START Raw data
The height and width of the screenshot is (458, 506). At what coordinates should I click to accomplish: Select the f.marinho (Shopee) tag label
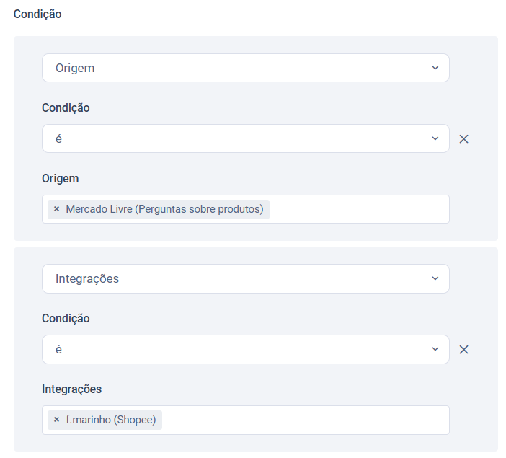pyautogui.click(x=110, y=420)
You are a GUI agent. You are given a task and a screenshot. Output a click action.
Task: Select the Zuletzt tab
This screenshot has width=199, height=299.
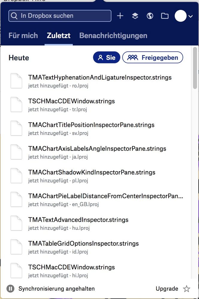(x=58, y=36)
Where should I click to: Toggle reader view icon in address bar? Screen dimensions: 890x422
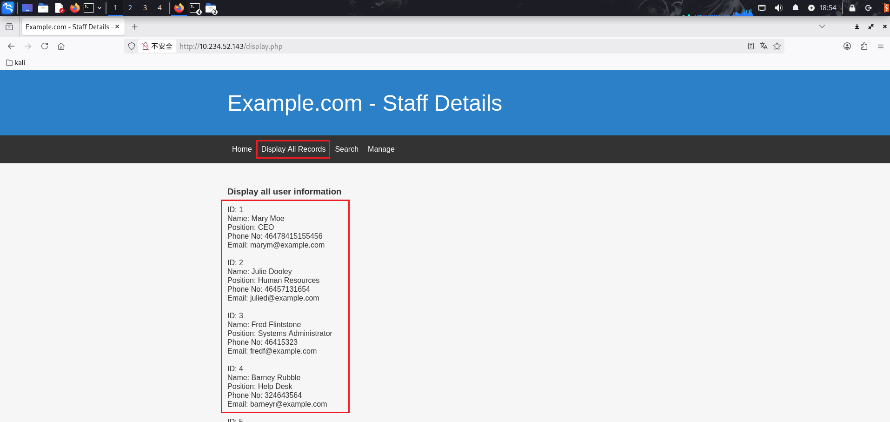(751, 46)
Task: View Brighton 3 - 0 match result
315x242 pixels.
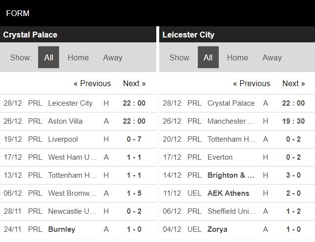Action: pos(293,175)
END Raw data
START Raw data
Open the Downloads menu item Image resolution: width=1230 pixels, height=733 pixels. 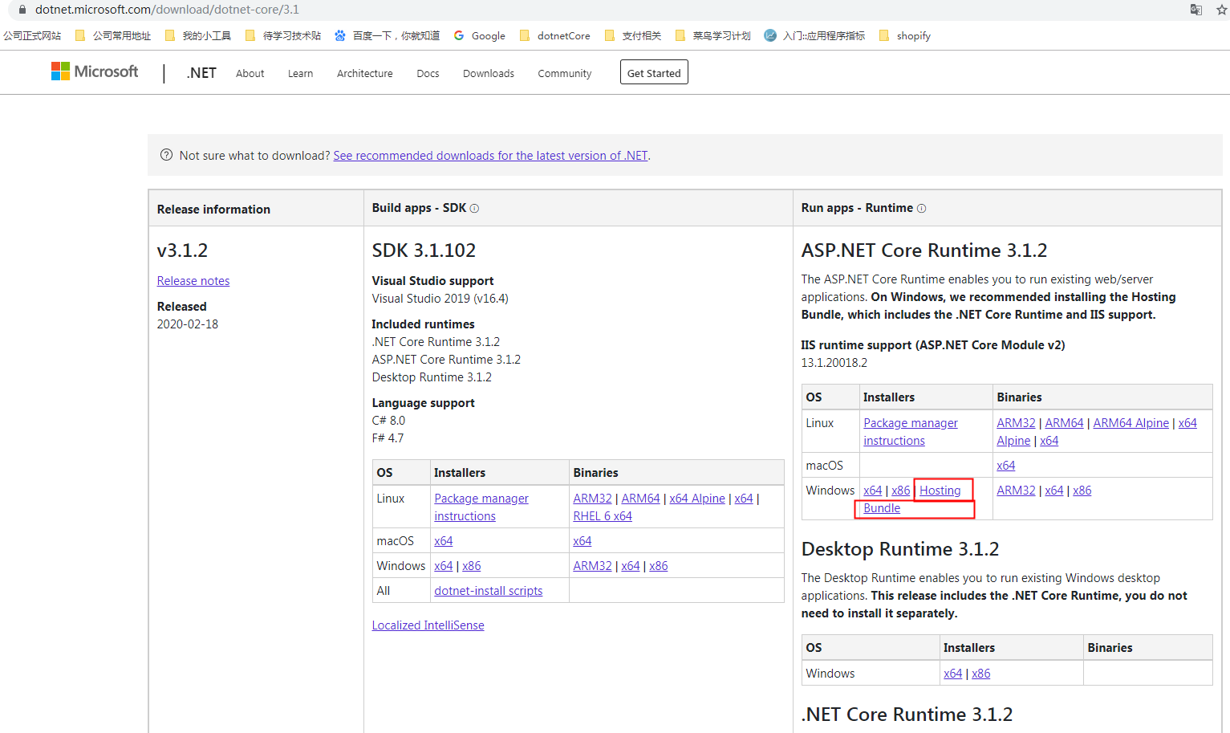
END Raw data
START Raw data
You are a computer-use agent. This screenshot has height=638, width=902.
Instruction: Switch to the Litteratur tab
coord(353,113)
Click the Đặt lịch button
END Raw data
Exercise description: In the entries above, count each line with "agent"; reply with the total only.

Reply: 2